We will now explain how Bifrost will support the minting and redemption of vMOVR/vGLMR with XCMP, then illustrate the process using vMOVR as an example.
As mentioned above in this article, all vTokens are native assets on the Bifrost chain and will be issued on this chain by default, to provide more convenience for cross-chain staking and integration.
Let’s start by listing the required components.
Bifrost Chain: This refers to the Bifrost Kusama Parachain. (Bifrost also has a Bifrost Polkadot Parachain)
Moonriver Chain: The chain is the canary network of Moonbeam, the parachain of Kusama.
Bifrost Sovereign Address: Bifrost chains have a Bifrost sovereign account under the control of runtime deployment. Each parachain/thread has its sovereign account.

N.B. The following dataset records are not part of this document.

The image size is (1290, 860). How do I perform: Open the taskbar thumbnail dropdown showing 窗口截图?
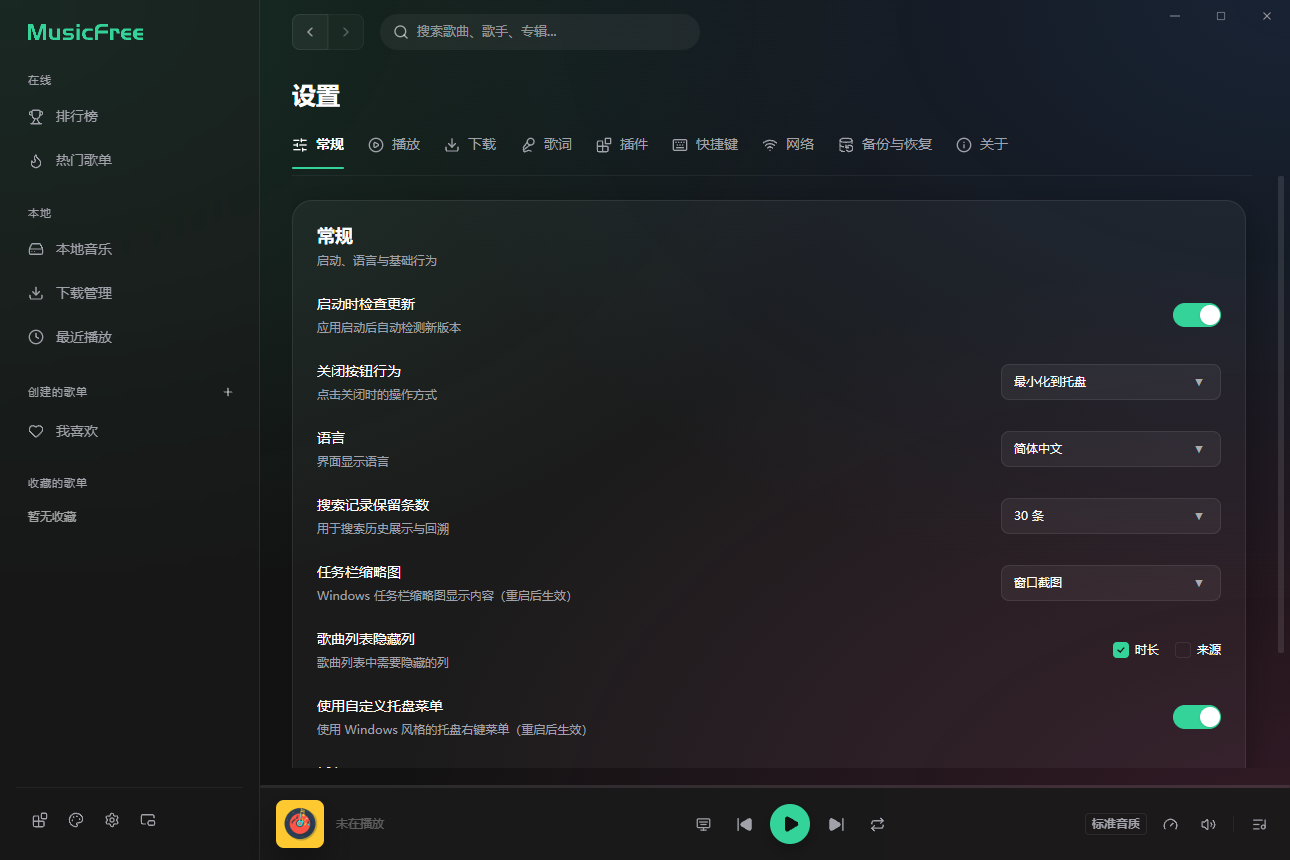coord(1110,583)
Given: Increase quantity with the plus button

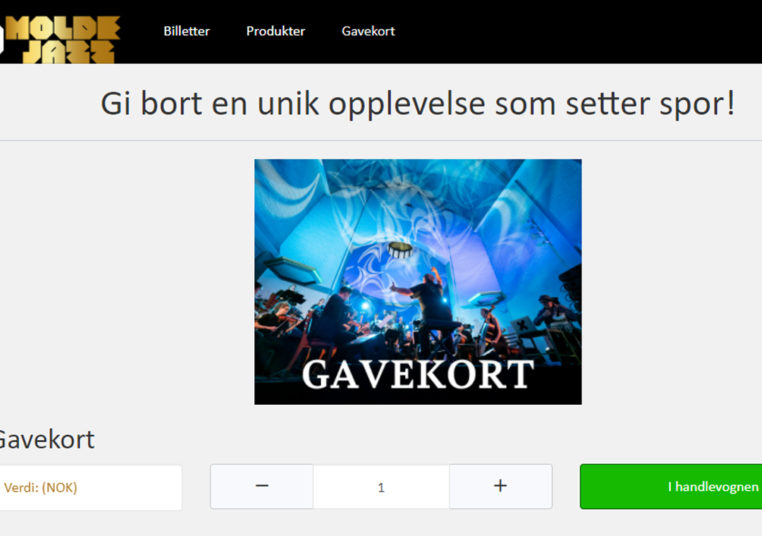Looking at the screenshot, I should pyautogui.click(x=501, y=486).
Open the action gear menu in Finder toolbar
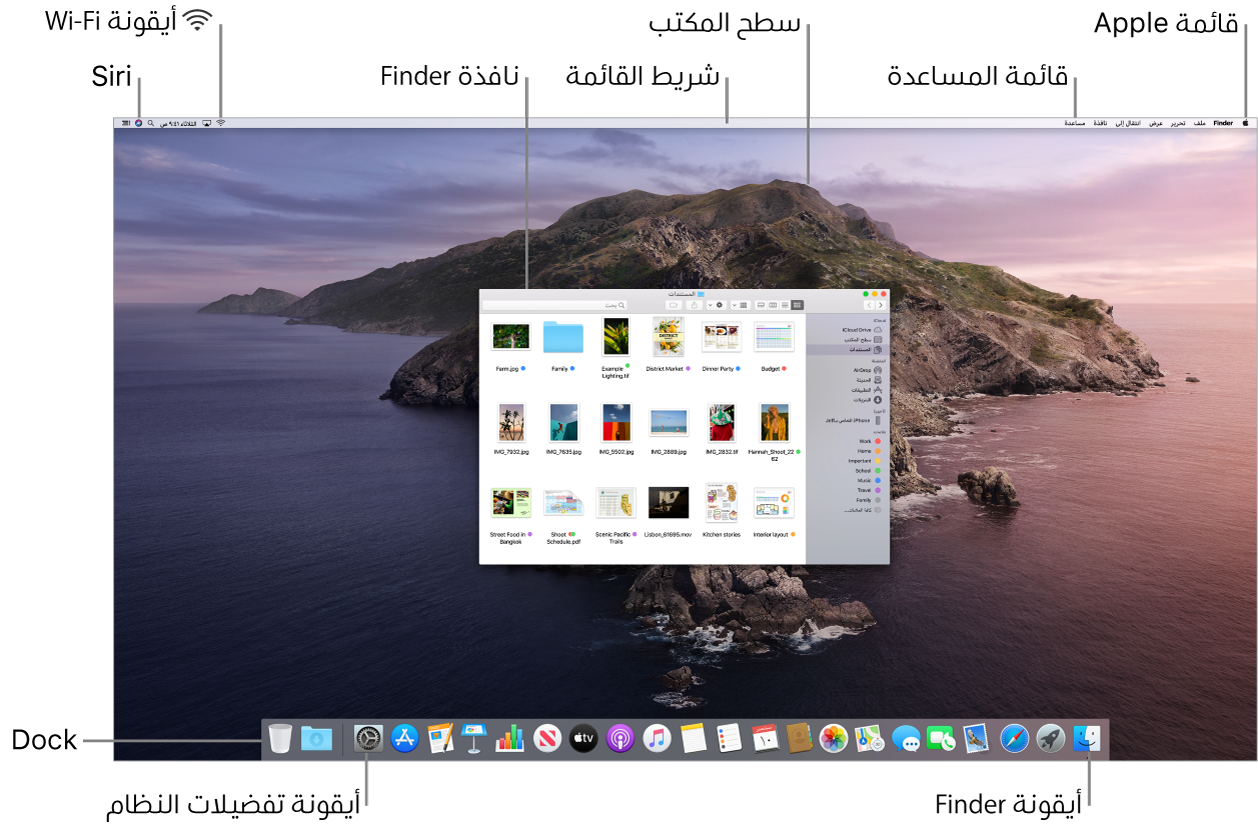This screenshot has width=1258, height=827. click(718, 305)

Bifrost Sovereign Address on Moonriver: Each parachain/parallel thread has its sovereign account on the relay chain and other parachains/parallel threads. The code of the sovereign chain controls this address. Therefore, Bifrost does not need to create a hosted address on Moonriver but can use the Bifrost sovereign address on Moonriver to perform cross chain stakings and unbonds.

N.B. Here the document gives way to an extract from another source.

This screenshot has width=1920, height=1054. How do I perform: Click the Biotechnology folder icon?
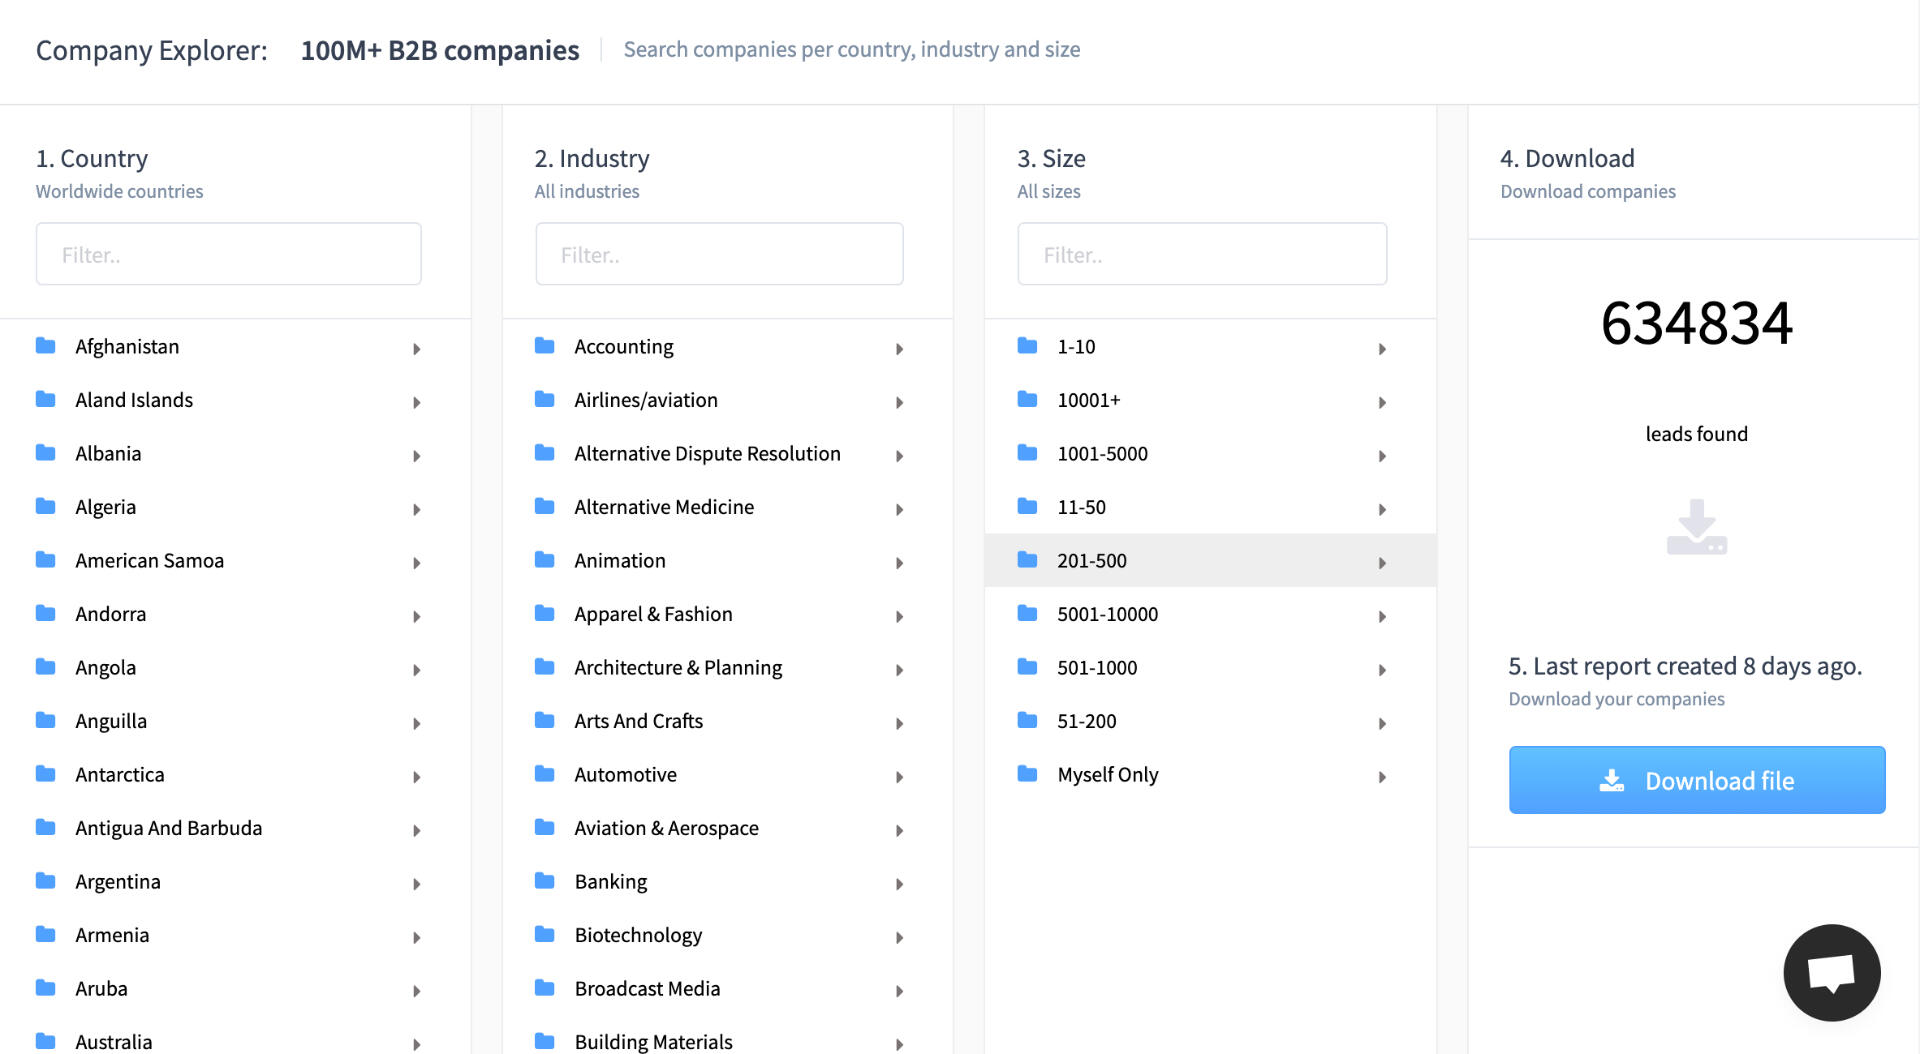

SLP Module: This is a runtime on the Bifrost chain and is responsible for issuing instructions related to vToken casting/redemption.
XCMP: We transmit XCM instructions through it.
Users who want immediate access to their MOVR and do not want to wait for the unlocking period opt for a flash redemption, which is essentially a swap and therefore requires a fee to compensate the liquidity provider.
As both Bifrost Kusama Parachain and Moonriver are Kusama parachains, direct XCMP communication between the two is possible. vMOVR/vGLMR uses XCMP for both minting and cross-chain communication during redemption. We know that XCMP is the native communication bridge between polka-parachains, and using XCMP does not introduce new security risks like other third-party cross-chain bridges.
The security of vMOVR/vGLMR is Polkadot Relay Chain level security.
To understand how XCMP works, it is important to first understand a few core concepts.
If two parachains (A and B) need to communicate, they must establish a unidirectional channel. For bi-directional communication, parachains A and B must create two channels (A→B Channel & B→A Channel).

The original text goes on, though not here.